Not for the first time, I wish you'd been my history teacher, Priscilla. Every period of history seems so interesting in your hands.

Ellen Kirschman

I have a love/hate relationship with history; especially the eurocentric/male centric versions I was taught. Too many of my history classes emphasized memorizing dates and names with little focus on stories. These days my teflon coated brain doesn't retain much. I love to travel, but rarely take tours, because I get overwhelmed with TMI and forget everything I just heard before the gates to the castle close behind me. I'm with Camille, a history class with you might have changed my outlook.


Thanks to you both for that compliment! I blame my love of history on my mother who loved to tell family stories. These weren't about the rich, famous, or noble. These were about common folk: a family with a young man fighting in the American Civil War, the mother of eight children who died a rather nasty death in childbirth. Much more, but palpably human people. So I try to look behind those who stand in the way of seeing the humanity in history.

Michael A. Black

I agree with Camille, Priscilla. I wish you had been my history teacher as well. In a way, though, you actually are. Reading your post has inspired me regarding the subject. Thanks.


Thank you, Michael! Oddly enough, genealogy is a great way for children to learn history. This isn't about hunting down links to some king. It is about where your kin were when and how "when" affected them. I still get a kick out of knowing great etc. grandparents moved from Maine to Illinois in a wagon drawn by two horses named Bouncing Betsy and Queen Victoria.

Mar Preston

Of course war would affect medieval soldiers after seiges. I just never thought about it before.

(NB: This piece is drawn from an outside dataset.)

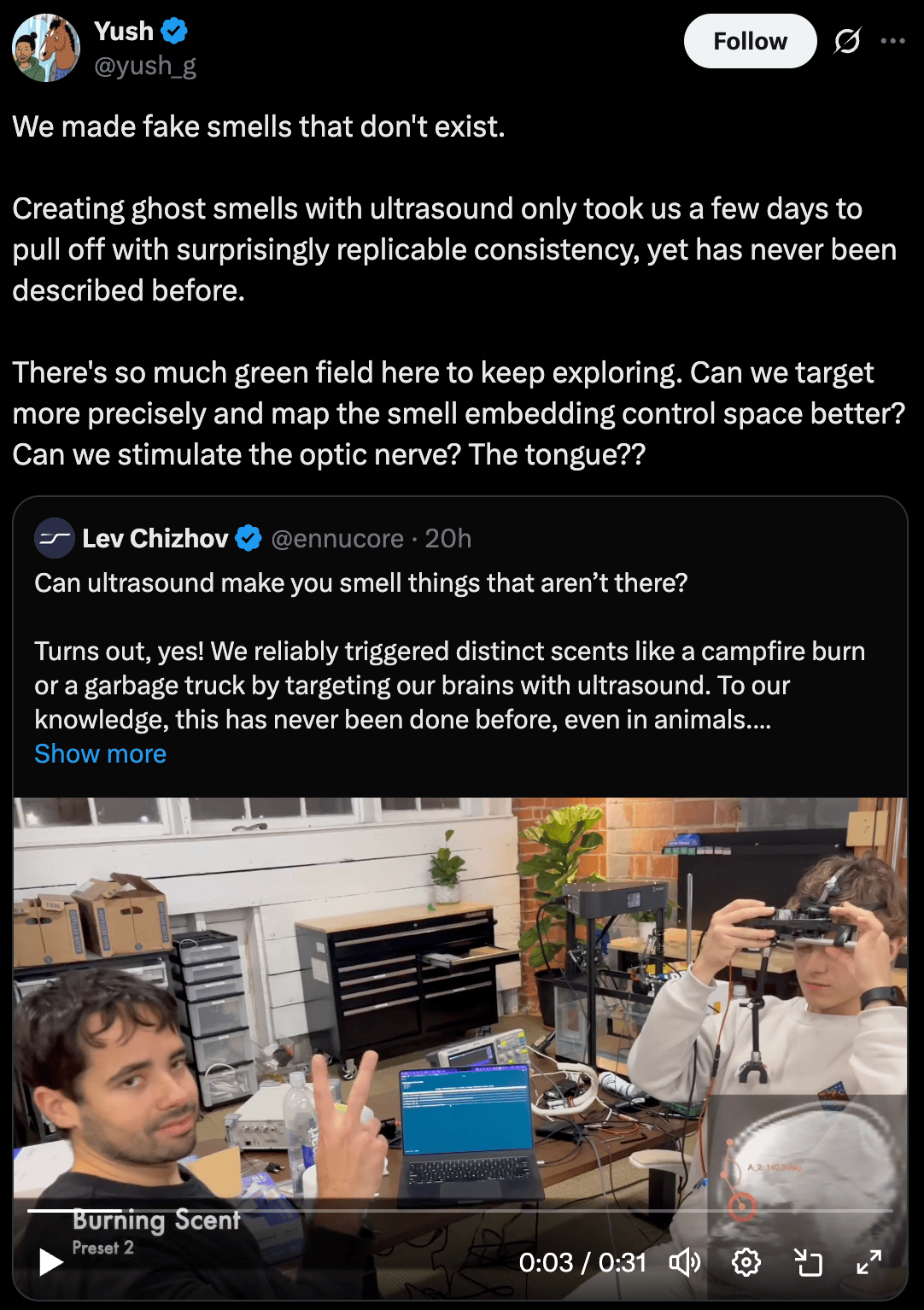Mute the video sound

[x=684, y=1262]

There was actually a book, written by a medieval knight, which addressed "battle fatigue", Mar.


I am a history ignoramus--without people like you, connecting the dots, there'd be no hope for me at all. Oh, except the time I researched the time around Chinggis Khaan (Genghis Khan). I learned that story from the Mongolian point of view...definitely not what you usually read in English texts.


That's one of the many ways we should be learning history: from "the other point of view" as well as the "official" one. Growing up in Canada, I learned US history from the British POV. That made me appreciate even more how hard it was for the country to have even survived. But the more perspectives you add to an event, the better it can be understood/appreciated in all its complexity. Hurrah for you, Mysti!